Text block →
The conference was chaired and introduced by James Ball, President and Mentor, Gas Strategies. He started by noting the importance of LNG in the UK's gas supply mix by 2010. He then pointed out that by 2010 the LNG business would account for 38bn cf/d of supply, with both Atlantic and Asian markets reaching around 18bn cf/d. This, in his view, confirmed the prospects for the industry and the importance it would attain in less than four years.
He then introduced Andy Flower, who talked to the title 'LNG - The supply and demand outlook for 2007'. Flower started his presentation by looking at what had happened in 2006. Demand growth, at 15.7mn tonnes (11%), was strong and would have been even greater except that 10% of potential supply was lost to delays and supply problems. In 2006, Qatar had become the world's largest supplier, overtaking Indonesia. Rather less positively, there had been no new commitments to build liquefaction capacity in 2006. LNG shipping had gone into surplus, with 28 new vessels entering service. This had led to ship sales from the Atlantic to Asia and the use of vessels for floating storage in the second half of the year.

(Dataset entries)
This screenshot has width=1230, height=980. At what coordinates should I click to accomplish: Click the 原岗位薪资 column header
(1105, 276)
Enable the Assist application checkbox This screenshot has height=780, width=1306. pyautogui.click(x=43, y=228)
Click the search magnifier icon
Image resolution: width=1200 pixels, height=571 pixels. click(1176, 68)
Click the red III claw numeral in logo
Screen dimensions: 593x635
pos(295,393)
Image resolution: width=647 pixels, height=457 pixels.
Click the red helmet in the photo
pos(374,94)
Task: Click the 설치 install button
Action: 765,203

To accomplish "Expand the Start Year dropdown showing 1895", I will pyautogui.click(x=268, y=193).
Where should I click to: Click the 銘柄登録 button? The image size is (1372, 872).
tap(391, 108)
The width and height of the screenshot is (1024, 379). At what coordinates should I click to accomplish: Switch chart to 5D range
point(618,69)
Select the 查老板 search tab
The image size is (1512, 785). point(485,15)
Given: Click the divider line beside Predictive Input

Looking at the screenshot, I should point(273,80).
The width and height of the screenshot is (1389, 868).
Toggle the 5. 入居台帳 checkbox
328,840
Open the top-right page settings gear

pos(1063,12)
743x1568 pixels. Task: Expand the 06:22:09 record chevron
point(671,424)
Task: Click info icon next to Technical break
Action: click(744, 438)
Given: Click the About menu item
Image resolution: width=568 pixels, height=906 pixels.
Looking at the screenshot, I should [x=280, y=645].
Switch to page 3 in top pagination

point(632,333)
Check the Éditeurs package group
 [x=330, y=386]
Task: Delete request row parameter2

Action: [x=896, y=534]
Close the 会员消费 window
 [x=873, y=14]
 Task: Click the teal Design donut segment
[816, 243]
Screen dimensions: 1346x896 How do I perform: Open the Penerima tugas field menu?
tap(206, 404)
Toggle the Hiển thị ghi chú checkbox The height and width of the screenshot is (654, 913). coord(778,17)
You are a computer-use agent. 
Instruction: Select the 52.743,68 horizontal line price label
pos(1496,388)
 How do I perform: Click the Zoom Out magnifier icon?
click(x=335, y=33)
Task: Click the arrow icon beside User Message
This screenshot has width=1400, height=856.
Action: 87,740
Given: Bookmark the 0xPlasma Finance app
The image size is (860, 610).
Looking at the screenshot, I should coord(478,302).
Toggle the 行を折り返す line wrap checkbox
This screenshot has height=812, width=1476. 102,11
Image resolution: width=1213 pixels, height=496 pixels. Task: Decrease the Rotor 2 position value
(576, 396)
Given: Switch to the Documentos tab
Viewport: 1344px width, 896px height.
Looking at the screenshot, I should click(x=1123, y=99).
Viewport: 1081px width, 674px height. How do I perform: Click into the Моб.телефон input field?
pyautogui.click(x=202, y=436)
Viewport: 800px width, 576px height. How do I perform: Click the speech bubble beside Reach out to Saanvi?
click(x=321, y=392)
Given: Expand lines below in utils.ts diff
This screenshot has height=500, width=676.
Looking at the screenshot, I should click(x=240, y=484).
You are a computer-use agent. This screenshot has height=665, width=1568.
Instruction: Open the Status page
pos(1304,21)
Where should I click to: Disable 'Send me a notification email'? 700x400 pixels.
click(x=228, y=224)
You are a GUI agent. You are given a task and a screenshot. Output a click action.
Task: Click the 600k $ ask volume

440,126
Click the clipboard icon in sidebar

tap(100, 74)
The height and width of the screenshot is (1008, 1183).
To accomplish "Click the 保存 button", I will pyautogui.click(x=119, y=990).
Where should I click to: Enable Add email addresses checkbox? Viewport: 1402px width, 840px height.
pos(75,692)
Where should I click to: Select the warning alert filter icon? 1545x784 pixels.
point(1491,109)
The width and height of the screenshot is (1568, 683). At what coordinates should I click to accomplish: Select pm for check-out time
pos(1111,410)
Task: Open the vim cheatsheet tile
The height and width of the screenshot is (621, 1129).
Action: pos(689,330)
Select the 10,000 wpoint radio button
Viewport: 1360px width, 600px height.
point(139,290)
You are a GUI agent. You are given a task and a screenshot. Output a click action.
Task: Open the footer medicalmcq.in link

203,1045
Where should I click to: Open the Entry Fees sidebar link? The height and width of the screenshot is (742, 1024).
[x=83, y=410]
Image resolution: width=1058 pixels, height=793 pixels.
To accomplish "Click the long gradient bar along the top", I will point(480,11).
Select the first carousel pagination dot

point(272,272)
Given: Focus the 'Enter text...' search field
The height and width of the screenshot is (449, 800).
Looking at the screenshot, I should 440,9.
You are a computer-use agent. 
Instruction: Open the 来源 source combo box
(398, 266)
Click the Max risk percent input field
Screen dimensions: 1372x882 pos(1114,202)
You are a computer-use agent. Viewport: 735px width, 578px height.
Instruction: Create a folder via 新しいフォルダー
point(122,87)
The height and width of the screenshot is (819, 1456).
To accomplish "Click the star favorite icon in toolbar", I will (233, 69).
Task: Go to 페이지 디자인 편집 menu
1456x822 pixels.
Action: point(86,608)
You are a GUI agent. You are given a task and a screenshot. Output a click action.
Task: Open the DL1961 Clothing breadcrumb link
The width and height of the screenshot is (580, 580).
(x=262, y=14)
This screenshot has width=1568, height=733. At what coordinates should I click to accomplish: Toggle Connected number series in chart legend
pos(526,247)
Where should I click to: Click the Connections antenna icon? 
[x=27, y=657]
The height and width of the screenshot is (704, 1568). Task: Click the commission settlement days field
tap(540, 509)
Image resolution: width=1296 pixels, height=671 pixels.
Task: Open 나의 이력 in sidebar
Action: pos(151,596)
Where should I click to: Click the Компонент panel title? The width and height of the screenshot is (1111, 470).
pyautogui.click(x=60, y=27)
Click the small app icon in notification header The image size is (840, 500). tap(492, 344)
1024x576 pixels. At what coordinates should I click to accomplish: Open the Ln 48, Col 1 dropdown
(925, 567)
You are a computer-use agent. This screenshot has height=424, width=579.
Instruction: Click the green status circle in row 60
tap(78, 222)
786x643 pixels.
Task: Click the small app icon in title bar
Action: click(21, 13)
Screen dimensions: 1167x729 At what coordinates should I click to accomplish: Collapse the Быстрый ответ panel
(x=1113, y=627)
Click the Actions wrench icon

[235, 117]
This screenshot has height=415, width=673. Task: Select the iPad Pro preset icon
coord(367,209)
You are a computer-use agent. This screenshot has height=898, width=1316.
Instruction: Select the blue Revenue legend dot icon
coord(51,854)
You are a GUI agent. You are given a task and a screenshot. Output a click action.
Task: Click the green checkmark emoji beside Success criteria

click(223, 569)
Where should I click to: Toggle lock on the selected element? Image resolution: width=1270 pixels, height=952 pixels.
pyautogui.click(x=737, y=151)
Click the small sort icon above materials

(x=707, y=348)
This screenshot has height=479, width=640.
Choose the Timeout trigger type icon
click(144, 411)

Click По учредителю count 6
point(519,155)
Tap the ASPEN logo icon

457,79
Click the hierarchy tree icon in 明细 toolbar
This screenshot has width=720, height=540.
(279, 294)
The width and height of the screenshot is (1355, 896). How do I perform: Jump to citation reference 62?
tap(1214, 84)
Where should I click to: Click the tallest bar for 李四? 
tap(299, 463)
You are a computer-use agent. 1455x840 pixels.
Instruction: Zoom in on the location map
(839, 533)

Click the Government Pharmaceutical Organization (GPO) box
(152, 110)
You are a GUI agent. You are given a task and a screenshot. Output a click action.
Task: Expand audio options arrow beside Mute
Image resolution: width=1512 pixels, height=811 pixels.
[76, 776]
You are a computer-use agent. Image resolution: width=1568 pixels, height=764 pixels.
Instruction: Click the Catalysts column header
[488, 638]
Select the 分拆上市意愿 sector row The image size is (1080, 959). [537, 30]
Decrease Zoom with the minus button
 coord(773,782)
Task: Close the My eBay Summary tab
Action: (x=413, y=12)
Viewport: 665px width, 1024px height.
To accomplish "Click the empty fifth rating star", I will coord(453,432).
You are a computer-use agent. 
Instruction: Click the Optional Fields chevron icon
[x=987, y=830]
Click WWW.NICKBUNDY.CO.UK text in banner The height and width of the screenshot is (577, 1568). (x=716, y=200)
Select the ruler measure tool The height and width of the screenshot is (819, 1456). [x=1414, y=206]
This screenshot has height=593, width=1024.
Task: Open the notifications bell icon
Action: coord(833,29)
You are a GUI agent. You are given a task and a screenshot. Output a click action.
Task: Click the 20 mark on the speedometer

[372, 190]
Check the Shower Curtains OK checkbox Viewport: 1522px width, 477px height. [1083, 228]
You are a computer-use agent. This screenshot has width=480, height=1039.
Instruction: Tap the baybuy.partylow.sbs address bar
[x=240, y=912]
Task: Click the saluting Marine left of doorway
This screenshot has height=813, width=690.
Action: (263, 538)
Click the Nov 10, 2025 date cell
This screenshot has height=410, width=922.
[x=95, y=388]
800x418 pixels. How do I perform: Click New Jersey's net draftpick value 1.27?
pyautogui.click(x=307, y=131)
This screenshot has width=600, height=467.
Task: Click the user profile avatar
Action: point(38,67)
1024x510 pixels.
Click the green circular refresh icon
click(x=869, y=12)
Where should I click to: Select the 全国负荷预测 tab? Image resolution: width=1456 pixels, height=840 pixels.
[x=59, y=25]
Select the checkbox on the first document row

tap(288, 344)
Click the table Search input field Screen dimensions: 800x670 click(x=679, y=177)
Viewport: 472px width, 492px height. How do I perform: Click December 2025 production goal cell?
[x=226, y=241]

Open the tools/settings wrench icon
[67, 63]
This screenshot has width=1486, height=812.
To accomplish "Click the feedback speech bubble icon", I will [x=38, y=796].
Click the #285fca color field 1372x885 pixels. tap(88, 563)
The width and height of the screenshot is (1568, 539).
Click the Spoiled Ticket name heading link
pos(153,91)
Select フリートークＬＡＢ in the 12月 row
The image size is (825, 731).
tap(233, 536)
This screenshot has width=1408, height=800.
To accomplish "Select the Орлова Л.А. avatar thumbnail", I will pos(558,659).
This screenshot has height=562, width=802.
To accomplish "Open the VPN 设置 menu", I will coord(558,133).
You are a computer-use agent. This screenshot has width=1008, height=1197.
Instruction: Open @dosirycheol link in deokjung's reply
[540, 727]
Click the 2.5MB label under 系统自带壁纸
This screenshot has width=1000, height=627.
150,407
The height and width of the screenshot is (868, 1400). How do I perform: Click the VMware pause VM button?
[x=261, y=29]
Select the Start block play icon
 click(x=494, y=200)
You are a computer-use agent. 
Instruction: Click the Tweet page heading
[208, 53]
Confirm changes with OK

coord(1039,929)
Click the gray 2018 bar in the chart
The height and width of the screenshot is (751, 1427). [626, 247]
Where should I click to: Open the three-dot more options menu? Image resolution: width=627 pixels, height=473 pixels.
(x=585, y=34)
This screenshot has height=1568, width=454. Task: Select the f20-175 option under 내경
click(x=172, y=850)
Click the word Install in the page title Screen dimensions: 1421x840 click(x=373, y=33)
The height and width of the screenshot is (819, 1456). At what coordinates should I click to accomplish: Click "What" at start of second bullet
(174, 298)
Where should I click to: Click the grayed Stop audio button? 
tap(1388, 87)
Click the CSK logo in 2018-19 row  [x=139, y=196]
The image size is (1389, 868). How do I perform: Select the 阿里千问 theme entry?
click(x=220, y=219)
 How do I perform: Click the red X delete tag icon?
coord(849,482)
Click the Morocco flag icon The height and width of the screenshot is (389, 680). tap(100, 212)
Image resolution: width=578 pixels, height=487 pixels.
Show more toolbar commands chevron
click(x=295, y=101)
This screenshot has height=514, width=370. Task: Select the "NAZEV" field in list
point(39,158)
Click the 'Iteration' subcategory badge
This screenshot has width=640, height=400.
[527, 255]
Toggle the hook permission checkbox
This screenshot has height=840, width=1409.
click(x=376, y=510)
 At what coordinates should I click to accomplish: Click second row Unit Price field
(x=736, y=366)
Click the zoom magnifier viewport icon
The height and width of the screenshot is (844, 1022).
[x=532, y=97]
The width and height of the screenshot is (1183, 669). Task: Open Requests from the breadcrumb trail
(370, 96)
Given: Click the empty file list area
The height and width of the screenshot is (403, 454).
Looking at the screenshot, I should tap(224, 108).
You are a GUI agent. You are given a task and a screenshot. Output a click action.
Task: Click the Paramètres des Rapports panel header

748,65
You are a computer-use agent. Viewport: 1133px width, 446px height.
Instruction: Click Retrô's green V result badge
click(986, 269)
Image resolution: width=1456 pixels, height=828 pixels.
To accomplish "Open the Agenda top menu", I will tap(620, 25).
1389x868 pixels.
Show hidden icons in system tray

Exercises →
(a) Output the stretch of the listing from the line that contains "You are a computer-use agent. Image" through the line that contains "[x=95, y=388]", with both end lines included and every line unchanged.
(b) Pick up the LNG conference report after its final sentence and keep writing it.
The LNG conference report and the listing are unrelated to each other.

Responses →
(a)
You are a computer-use agent. Image resolution: width=1568 pixels, height=764 pixels.
Instruction: Click the Catalysts column header
[488, 638]
Select the 分拆上市意愿 sector row The image size is (1080, 959). [537, 30]
Decrease Zoom with the minus button
 coord(773,782)
Task: Close the My eBay Summary tab
Action: (x=413, y=12)
Viewport: 665px width, 1024px height.
To accomplish "Click the empty fifth rating star", I will coord(453,432).
You are a computer-use agent. 
Instruction: Click the Optional Fields chevron icon
[x=987, y=830]
Click WWW.NICKBUNDY.CO.UK text in banner The height and width of the screenshot is (577, 1568). (x=716, y=200)
Select the ruler measure tool The height and width of the screenshot is (819, 1456). [x=1414, y=206]
This screenshot has height=593, width=1024.
Task: Open the notifications bell icon
Action: coord(833,29)
You are a GUI agent. You are given a task and a screenshot. Output a click action.
Task: Click the 20 mark on the speedometer

[372, 190]
Check the Shower Curtains OK checkbox Viewport: 1522px width, 477px height. [1083, 228]
You are a computer-use agent. This screenshot has width=480, height=1039.
Instruction: Tap the baybuy.partylow.sbs address bar
[x=240, y=912]
Task: Click the saluting Marine left of doorway
This screenshot has height=813, width=690.
Action: (263, 538)
Click the Nov 10, 2025 date cell
This screenshot has height=410, width=922.
[x=95, y=388]

(b)
LNG demand had achieved 7.7% annual growth in the 1980-2006 period. However, in the 2004-2006 period, European imports had risen strongly, Asian imports had slowed and imports to the Americas had actually declined by between 2% and 2.5%. In 2006, nearly 22mn tonnes of new liquefaction capacity was started up. Notable production gains were made by Qatar, Australia, Trinidad and Egypt in 2006, but older suppliers like Indonesia, Malaysia and Algeria recorded output declines.
Flower also noted that final investment decisions (FIDs) had been expected on 33-53mn t/y of new capacity in 2006. In the event, no FIDs were actually recorded. He showed a diagram illustrating the way that inflation in liquefaction plant costs had reversed all the gains of the last 20 years, and suggested this was one of the reasons for the delay in FIDs.
The direct consequences of the delays to new construction was that global liquefaction capacity in 2012/2013 would now be 47mn t/y lower than had been anticipated in January 2006. The reverse situation applies to LNG shipping, where capacity has expanded more rapidly than demand. The order book stood at 134 ships at end-2006, with 218 vessels in operation.
Flower then turned to prospects for 2007, when nearly 20mn t/y of new capacity was expected to come onstream from Qatar, Nigeria, Norway and Equatorial Guinea, adding to the 190mn t/y in operation at end-2006. He showed that up to 80mn t/y could be given the go-ahead in 2007, although he felt around 40mn t/y was more likely. He also noted that it was typically taking four years for FID to first gas. (See Table 1.)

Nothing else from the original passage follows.